Wow! What a week!
I wish I could repeat the elements of this week for the rest of my life!
One of the highlights of this week was General Conference. I look forward to 6 months from now when the next one will be held. A sweet man in the ward, Józsi, set up a special room with English conference for us missionaries. (The members watched in another room with the live Hungarian translation.) I was so grateful to watch the conference in my mother tongue and feel the full effect of the words and emotion spoken by the Prophet, Apostles, and other leaders of our day. I laughed many a time, and cried as well. The Spirit was so strong and bore testimony to my heart of the words spoken.
There was an incredible announcement about missionary work!!! It has long been the standard that boys may leave for their mission at the age of 19 and girls at the age of 21. The prophet announced that the standards have been adjusted so that as soon as young men have graduated highschool and reached 18 years of age, they may leave for their missions. Then he went on to say that women may begin their service at 19 years of age! This announcement surprised me in the best way. It has also been told that the time missionaries will spend in the Missionary Training Center will be reduced by one third. WOW: I know that these changes are revelation from God. We are sending out younger missionaries and faster. The youth of our day have been saved for such a time! These youth have been prepared by the Lord before they came to earth. They have been prepared to be bold and loving representatives of His truth and His church. I am SO grateful to be alive now and to be allowed to witness the changes in the world that will come about because of the revelatory adjustment. I will get to experience a new step in the gospel being shared with all the world! Wow.
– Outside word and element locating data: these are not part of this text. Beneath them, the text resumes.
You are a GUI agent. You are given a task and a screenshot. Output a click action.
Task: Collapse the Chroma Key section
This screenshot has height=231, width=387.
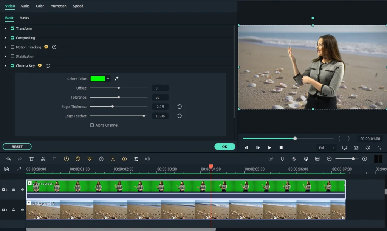point(5,65)
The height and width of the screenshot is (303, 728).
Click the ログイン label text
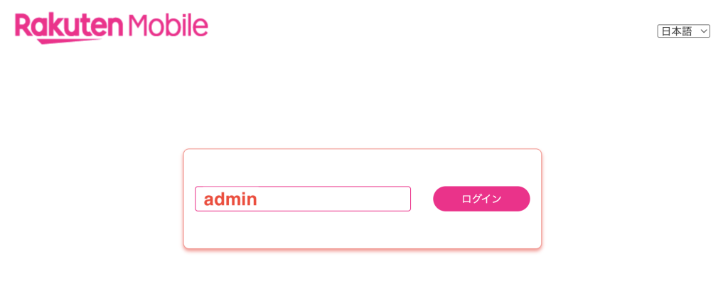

Conference was also very humbling. There was a talk given where an Apostle put much trust in the missionaries throughout the world. He would put forth a concern or a question and say that if you yourself had such a concern or a question then “ask the missionaries; they can help”. I felt joy, but also great responsibility. The apostle reminded me that my calling here is of great importance. The Lord is trusting me to do His work, and to do it well. I am not here for me. I will receive many blessings of course, but I am here to bless others. I am here to serve. We serve a mission. I feel great responsibility as I reflect on the weight of my calling. If I do not fulful my call, I am withholding others from blessings they deserve. The Lord will bless them in other ways or by other means, but I will have to account for the good that went undone because of me. Maybe my father will be so kind as to put a link to that talk at the end of this message :) It teaches a little bit more about what the role of a missionary is. You all can get a bit more of a look into what is expected of me and other missionaries throughout the world!
There was also a baptism this weekend!! At a baptism is one of the places where I feel the most pure and sweet Spirit. Edina is her name, and she prepared very hard for her baptism. She is such a good example to me of diligence and love. After her baptism, Edina bore her testimony and gave a small talk. As part of her talk, she mentioned each of the missionaries who have taught her and the things she has learned from each of them. I was so touched as she thanked me personally and spelled out the part of her testimony she felt I helped her gain. I felt so humbled in that moment as well. I knew that it was not my own smarts or wisdom that helped her, but the Holy Spirit that works through us. I was grateful to see a fruit of my efforts, and was reminded how little I really have to do with it. I need to be a good tool, and a good conduit. I have to push my own desires and wishes out of the way so that the Lord’s will is done.
I hope the experiences of this week make lasting changes on me. I want to feel that the Lord is proud of me, and I need to grow to be worthy of that. It is silly every time I say that I “hope” something will change me or that I will change. I know it is my choice and hope doesn’t really have much to do with it. I need to make the changes. Let us all make the changes in ourselves that we hope for!
I pray that you will all feel the sweetness of the Spirit at times as I have this week. The comfort and love and peace are of such worth.